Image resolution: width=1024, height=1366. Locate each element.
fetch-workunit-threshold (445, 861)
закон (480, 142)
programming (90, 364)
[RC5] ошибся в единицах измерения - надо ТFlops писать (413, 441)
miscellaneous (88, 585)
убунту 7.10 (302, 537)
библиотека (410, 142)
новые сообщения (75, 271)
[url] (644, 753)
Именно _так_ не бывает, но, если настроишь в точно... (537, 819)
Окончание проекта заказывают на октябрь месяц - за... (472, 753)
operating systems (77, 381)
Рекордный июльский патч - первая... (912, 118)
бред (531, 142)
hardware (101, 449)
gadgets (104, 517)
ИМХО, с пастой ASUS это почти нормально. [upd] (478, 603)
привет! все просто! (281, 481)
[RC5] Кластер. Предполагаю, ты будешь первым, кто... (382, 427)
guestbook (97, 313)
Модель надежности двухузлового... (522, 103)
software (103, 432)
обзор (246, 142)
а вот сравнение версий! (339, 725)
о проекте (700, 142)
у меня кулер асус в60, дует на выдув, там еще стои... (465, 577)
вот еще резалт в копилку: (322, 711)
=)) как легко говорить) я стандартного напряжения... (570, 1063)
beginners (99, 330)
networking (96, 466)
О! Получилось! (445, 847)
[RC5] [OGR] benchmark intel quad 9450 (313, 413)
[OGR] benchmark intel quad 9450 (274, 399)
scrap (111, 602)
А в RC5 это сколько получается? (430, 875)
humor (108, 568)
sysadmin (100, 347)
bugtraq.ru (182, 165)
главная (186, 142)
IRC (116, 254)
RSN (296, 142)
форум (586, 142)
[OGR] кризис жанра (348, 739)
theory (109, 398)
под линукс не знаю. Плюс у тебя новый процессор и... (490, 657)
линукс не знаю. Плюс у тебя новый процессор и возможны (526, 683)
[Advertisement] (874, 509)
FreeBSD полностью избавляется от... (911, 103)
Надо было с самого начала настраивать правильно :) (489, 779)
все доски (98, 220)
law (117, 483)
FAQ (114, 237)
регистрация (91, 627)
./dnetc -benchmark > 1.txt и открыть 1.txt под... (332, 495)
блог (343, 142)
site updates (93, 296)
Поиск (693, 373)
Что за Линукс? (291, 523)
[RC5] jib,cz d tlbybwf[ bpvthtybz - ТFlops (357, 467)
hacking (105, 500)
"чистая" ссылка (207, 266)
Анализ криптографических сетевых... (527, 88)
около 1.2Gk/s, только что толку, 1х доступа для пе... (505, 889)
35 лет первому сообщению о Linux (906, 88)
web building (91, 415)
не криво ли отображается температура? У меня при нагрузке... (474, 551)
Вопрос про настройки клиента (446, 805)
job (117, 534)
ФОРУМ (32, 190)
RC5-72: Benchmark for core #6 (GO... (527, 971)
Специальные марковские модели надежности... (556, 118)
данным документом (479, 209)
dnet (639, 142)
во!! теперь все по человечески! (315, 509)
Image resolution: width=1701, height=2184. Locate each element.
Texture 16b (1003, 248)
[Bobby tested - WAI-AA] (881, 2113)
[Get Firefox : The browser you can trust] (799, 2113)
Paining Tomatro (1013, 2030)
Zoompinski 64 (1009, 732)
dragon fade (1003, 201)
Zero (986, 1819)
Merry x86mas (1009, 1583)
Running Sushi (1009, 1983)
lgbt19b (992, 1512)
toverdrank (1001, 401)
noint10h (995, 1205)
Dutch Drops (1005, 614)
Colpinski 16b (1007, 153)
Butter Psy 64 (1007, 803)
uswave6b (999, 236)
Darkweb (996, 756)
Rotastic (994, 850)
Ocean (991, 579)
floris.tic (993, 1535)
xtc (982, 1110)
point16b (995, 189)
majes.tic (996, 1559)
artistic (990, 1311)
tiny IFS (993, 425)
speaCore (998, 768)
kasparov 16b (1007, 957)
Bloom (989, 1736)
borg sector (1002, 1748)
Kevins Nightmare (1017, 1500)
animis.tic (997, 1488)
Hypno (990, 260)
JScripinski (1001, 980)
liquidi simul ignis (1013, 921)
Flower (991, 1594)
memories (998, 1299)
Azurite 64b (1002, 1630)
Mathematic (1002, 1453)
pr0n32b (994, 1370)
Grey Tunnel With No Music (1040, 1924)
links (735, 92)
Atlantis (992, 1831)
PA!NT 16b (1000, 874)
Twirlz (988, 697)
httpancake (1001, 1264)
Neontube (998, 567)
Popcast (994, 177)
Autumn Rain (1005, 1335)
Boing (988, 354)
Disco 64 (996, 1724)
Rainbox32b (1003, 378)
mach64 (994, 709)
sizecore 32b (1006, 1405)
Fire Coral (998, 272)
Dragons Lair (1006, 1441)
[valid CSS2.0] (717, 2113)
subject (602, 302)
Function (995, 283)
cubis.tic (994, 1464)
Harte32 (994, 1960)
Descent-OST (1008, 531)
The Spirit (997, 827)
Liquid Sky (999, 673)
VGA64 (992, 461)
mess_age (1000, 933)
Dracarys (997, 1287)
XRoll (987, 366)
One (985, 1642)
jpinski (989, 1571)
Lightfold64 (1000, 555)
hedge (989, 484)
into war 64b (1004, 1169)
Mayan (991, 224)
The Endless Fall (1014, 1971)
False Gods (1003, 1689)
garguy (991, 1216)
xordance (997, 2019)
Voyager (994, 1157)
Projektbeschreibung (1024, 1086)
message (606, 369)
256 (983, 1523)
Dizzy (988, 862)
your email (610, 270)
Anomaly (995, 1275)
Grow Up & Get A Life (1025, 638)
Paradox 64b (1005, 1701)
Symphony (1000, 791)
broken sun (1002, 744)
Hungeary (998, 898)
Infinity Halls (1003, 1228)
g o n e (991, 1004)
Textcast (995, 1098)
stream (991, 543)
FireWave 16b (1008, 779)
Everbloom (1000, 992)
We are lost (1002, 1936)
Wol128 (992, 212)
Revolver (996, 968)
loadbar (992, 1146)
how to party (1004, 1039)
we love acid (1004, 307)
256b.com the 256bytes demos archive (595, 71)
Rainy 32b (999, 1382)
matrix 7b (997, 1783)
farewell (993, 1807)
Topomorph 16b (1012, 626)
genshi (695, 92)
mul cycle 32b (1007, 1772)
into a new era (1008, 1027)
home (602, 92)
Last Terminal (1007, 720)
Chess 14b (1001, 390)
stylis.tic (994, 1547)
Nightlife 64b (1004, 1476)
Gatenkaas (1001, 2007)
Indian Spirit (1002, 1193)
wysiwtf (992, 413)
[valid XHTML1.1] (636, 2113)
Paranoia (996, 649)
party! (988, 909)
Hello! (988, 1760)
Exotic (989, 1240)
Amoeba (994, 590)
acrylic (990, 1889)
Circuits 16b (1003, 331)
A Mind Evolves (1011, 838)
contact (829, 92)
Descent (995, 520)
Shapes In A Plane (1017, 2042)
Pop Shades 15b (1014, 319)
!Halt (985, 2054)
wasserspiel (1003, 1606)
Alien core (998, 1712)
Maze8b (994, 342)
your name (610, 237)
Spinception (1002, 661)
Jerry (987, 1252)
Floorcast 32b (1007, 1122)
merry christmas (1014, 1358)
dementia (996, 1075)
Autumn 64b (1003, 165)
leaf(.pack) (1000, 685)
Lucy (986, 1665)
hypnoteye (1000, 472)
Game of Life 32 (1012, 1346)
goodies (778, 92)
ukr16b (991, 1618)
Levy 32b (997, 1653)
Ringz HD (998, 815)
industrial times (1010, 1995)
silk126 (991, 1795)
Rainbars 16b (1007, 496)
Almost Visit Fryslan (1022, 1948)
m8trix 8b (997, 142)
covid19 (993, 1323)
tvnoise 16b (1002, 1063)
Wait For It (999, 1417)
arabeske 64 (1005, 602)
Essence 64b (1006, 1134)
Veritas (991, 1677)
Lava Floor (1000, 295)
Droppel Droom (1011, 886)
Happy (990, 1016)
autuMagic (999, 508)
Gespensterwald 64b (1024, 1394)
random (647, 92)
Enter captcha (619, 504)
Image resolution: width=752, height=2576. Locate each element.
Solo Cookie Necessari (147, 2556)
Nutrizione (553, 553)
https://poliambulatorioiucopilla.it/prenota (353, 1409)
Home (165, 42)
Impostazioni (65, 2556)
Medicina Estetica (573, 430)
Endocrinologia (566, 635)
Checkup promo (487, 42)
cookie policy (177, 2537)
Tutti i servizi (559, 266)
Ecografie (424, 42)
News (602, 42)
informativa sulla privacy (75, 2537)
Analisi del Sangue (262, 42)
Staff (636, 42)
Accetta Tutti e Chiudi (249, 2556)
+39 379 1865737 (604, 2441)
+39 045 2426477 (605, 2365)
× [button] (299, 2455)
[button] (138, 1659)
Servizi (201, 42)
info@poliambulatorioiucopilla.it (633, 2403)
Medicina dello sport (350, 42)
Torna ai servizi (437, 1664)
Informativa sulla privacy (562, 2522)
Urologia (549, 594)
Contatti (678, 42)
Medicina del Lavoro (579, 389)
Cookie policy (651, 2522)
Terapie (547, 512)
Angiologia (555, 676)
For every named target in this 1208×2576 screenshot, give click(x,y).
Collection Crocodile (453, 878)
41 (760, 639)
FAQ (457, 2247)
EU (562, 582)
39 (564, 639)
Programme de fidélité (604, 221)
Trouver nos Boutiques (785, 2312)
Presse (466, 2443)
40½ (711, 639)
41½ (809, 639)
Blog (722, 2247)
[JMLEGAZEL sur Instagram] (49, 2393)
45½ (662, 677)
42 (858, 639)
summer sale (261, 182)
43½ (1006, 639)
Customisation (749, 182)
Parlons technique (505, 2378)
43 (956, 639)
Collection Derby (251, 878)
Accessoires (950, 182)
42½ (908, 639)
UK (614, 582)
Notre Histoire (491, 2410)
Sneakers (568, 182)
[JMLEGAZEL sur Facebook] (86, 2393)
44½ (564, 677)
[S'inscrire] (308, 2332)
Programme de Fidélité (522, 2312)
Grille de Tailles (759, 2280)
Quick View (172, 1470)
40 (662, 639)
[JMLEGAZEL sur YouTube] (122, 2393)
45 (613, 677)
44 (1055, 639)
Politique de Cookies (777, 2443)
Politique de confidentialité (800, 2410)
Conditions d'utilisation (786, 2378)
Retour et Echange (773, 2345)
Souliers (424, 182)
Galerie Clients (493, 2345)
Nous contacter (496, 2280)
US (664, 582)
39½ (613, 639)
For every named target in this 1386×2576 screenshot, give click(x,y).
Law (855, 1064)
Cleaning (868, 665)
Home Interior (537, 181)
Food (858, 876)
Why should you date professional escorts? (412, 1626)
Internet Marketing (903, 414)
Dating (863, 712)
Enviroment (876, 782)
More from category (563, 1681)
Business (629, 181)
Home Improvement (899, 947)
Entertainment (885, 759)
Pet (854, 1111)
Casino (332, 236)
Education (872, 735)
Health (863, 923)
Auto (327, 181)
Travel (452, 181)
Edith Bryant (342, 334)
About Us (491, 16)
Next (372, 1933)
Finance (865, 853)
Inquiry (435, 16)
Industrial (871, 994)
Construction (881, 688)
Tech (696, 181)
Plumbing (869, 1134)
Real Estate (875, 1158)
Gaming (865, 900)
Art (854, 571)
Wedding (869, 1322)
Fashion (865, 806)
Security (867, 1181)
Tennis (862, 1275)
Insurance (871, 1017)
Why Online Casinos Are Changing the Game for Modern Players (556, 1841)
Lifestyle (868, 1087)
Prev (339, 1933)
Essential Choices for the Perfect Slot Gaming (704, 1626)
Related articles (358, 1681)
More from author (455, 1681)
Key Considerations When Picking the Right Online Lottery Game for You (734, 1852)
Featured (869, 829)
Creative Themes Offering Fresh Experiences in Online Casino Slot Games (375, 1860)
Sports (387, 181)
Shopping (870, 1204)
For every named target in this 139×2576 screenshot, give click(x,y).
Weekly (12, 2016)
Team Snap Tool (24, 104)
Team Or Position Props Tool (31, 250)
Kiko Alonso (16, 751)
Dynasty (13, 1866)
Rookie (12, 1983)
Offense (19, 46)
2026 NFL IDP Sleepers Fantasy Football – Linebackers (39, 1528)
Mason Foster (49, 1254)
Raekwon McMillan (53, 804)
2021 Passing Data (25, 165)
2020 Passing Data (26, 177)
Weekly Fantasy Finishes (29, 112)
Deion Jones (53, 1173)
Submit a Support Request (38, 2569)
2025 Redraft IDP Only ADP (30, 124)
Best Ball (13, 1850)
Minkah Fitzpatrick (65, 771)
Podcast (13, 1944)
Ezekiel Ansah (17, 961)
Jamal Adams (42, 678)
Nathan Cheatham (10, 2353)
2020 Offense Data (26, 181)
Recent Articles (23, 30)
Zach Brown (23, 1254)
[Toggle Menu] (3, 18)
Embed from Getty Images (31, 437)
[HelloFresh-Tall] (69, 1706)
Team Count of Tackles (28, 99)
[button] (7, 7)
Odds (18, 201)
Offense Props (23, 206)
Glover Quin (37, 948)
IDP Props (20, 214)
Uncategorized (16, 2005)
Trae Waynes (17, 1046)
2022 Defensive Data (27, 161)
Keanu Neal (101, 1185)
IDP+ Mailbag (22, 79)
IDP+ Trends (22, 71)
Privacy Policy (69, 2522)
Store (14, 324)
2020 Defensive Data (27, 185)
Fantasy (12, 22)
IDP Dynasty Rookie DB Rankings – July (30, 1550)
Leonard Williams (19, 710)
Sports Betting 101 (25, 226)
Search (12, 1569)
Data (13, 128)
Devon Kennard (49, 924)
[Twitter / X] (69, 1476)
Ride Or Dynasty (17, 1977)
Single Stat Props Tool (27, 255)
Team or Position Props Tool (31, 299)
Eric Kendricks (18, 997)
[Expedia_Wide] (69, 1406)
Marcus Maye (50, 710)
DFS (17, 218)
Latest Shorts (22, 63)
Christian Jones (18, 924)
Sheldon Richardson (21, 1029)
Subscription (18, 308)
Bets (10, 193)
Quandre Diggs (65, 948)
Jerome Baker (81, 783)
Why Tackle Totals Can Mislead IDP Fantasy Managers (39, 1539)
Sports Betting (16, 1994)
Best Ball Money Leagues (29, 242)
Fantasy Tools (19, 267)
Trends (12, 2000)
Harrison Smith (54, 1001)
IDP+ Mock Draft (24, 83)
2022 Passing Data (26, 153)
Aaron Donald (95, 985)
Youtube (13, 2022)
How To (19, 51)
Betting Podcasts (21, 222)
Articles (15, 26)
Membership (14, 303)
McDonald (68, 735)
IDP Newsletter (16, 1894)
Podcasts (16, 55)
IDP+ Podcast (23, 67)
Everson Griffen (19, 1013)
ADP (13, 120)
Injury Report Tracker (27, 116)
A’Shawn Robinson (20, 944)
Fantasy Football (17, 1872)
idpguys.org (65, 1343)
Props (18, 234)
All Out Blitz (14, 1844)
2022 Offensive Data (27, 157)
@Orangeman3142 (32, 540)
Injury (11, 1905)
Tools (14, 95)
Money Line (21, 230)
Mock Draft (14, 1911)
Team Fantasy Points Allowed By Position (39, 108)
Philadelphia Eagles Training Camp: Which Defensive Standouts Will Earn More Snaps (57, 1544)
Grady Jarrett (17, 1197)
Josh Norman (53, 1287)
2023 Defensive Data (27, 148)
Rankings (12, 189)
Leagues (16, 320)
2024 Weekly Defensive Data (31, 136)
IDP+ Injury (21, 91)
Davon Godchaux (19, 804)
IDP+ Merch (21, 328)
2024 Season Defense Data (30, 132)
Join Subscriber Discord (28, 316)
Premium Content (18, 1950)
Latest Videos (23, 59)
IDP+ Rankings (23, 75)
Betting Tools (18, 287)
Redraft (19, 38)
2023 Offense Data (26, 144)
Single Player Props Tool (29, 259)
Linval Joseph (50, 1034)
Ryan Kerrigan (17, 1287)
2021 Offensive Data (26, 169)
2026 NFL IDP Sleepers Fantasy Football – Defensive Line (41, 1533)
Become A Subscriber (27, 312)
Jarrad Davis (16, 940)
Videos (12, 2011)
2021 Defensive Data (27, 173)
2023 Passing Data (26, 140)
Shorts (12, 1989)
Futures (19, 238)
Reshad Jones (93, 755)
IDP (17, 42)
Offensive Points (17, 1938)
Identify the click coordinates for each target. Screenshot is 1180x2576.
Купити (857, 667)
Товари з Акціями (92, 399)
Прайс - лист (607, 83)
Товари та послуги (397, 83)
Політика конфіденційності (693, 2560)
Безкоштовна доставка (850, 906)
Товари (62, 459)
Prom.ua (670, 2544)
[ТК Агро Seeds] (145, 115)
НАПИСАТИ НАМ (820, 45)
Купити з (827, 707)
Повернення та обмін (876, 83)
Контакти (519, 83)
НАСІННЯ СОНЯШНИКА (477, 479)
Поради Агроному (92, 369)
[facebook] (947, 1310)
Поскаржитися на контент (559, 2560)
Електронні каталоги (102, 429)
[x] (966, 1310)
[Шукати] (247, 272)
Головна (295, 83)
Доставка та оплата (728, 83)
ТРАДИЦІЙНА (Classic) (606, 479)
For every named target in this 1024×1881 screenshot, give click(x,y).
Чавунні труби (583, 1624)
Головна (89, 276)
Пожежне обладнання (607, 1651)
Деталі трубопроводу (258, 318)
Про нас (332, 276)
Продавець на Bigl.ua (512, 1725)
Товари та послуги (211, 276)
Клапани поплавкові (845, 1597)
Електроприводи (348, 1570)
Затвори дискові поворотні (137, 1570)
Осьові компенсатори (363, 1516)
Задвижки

+ + +

## Work item
What are the lines, exactly as written above, from the line with "Home Improvement (899, 947)" to the line with "Industrial (871, 994)", both included? Output only those.

## Your solution
Home Improvement (899, 947)
Entertainment (885, 759)
Pet (854, 1111)
Casino (332, 236)
Education (872, 735)
Health (863, 923)
Auto (327, 181)
Travel (452, 181)
Edith Bryant (342, 334)
About Us (491, 16)
Next (372, 1933)
Finance (865, 853)
Inquiry (435, 16)
Industrial (871, 994)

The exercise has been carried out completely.